**Quoted passage:**
────────────────

While similar disclosures have tarnished the Vatican’s image in other countries, perhaps nowhere have they shaken a whole society so thoroughly or so intensely as in Ireland. And so when the normally mild-mannered prime minister, Enda Kenny, unexpectedly took the floor in Parliament this summer to criticize the church, he was giving voice not just to his own pent-up feelings, but to those of a nation. His remarks were a ringing declaration of the supremacy of state over church, in words of outrage and indignation that had never before been used publicly by an Irish leader. “For the first time in Ireland, a report into child sexual abuse exposed an attempt by the Holy See to frustrate an inquiry into a sovereign, democratic republic as little as three years ago, not three decades ago,” Mr. Kenny said, referring to the Cloyne Report, which detailed abuse and cover-ups by church officials in southern Ireland through 2009.
Reiterating the report’s claim that the church had encouraged bishops to ignore child-protection guidelines the bishops themselves had adopted, the prime minister attacked “the dysfunction, the disconnection, the elitism” that he said “dominate the culture of the Vatican. The rape and torture of children were downplayed, or ‘managed,’ to uphold instead the primacy of the institution — its power, its standing and its reputation.” Instead of listening with humility to the heartbreaking evidence of “humiliation and betrayal,” he said, “the Vatican’s response was to parse and analyze it with the gimlet eye of a canon lawyer.” The effect of his speech was instant and electric.

────────────────

**Collected data:**
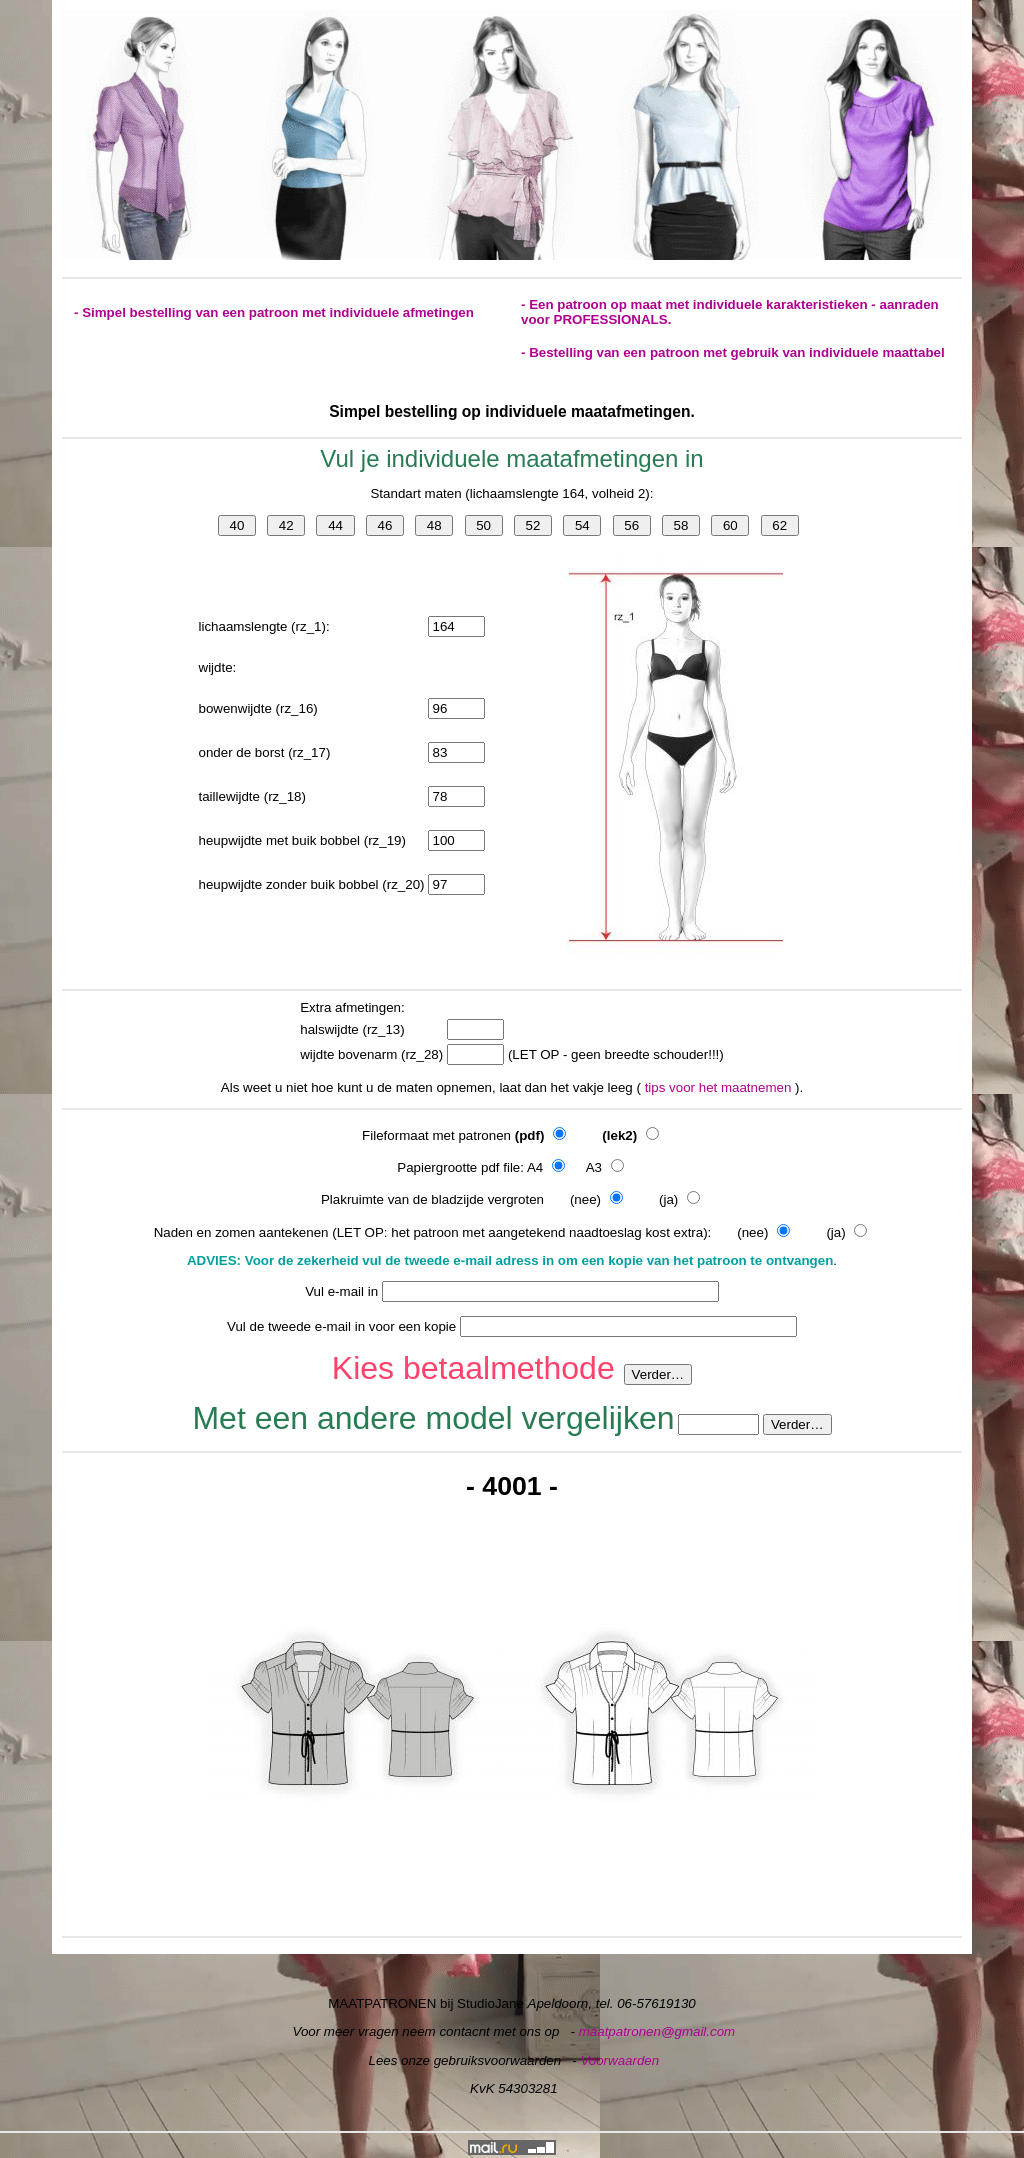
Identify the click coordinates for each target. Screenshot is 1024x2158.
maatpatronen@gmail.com (657, 2031)
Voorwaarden (619, 2060)
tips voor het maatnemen (720, 1087)
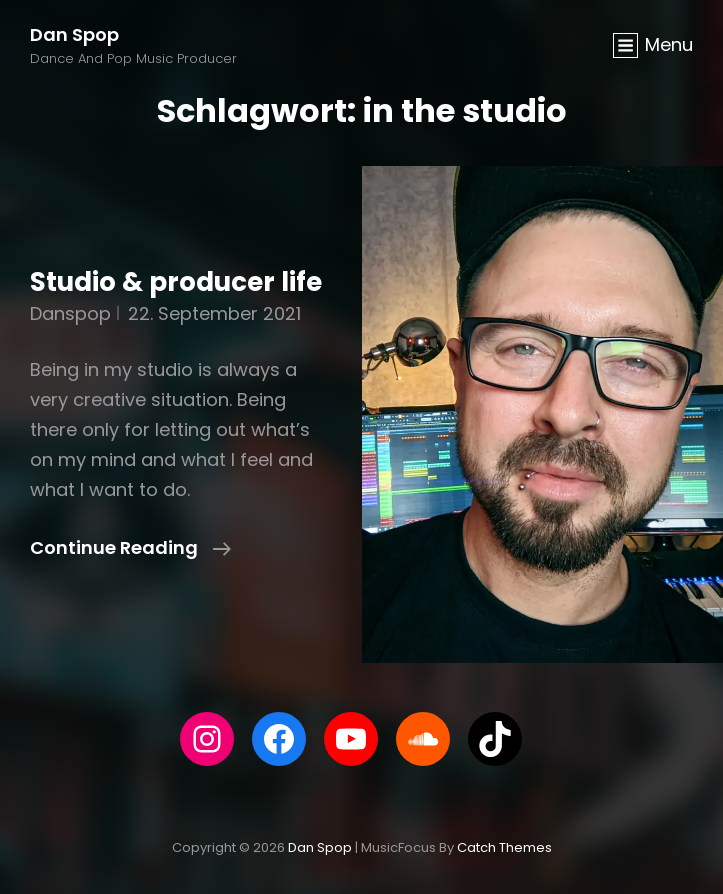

────────────────

**Challenge 1:**
Answer these questions about the passage on Enda Kenny's speech:
(a) Which report did Mr. Kenny refer to in Parliament?
(b) Through what year did that report detail abuse and cover-ups?
(c) How did Mr. Kenny say the Vatican had treated the evidence instead of listening with humility?
**Challenge 2:**
Summarize the passage on Enda Kenny's speech in two sentences.
**Challenge 3:**
Carry the passage on Enda Kenny's speech forward from its last sentence.
The listing plays no part here.

**Reply 1:**
(a) The Cloyne Report.
(b) 2009.
(c) He said the Vatican chose "to parse and analyze it with the gimlet eye of a canon lawyer."

**Reply 2:**
Prime Minister Enda Kenny criticized the church in the Irish Parliament, asserting the supremacy of state over church and citing the Cloyne Report's finding that the Holy See had tried to frustrate an inquiry into abuse only three years earlier. He attacked the Vatican's culture for downplaying the rape and torture of children to protect the institution, and his speech had an instant and electric effect.

**Reply 3:**
“It was a seminal moment,” said Patsy McGarry, the religious affairs correspondent for The Irish Times. “No Irish prime minister has ever talked to the Catholic Church before in this fashion. The obsequiousness of the Irish state toward the Vatican is gone. The deference is gone.” While both sides are talking in more emollient terms now, there is no question that Mr. Kenny’s declaration deeply angered the Vatican. It immediately withdrew its ambassador from Dublin, ostensibly to help fashion the Vatican’s formal response. (The ambassador has since been reassigned to the Czech Republic.) The position of Irish ambassador to the Vatican is currently vacant, too, and there is talk here of merging it with the ambassadorship to Italy. While government officials say the question is part of a general re-examination of the diplomatic budget, such a move would be seen as a pointed snub to the Holy See, a sovereign state to which countries generally dedicate separate embassies.
Meanwhile, in what has developed into a tit-for-tat war of words, the church’s latest formal communication with Dublin — 24 pages of densely argued prose — took issue with both the Cloyne Report and Mr. Kenny’s remarks, saying that a crucial document had been “misrepresented” by the inquiry and calling “unsubstantiated” Mr. Kenny’s assertion that the Vatican had tried to “frustrate an inquiry” into the abuse scandal. Sympathizers with the church’s position say the Vatican made valid and nuanced points. And they say Mr. Kenny went too far. “Personally, I think it was excessive,” David Quinn, founder of the Iona Institute, a right-leaning religious advocacy group, said of the prime minister’s speech. In an interview, Mr. Quinn said that the relationship between the Vatican and the Irish government was “at a very low ebb.” The state of affairs had not been helped by the fact that newspapers in China, he said, had written editorials using Mr. Kenny’s remarks as an argument for “why the church should be under government control.”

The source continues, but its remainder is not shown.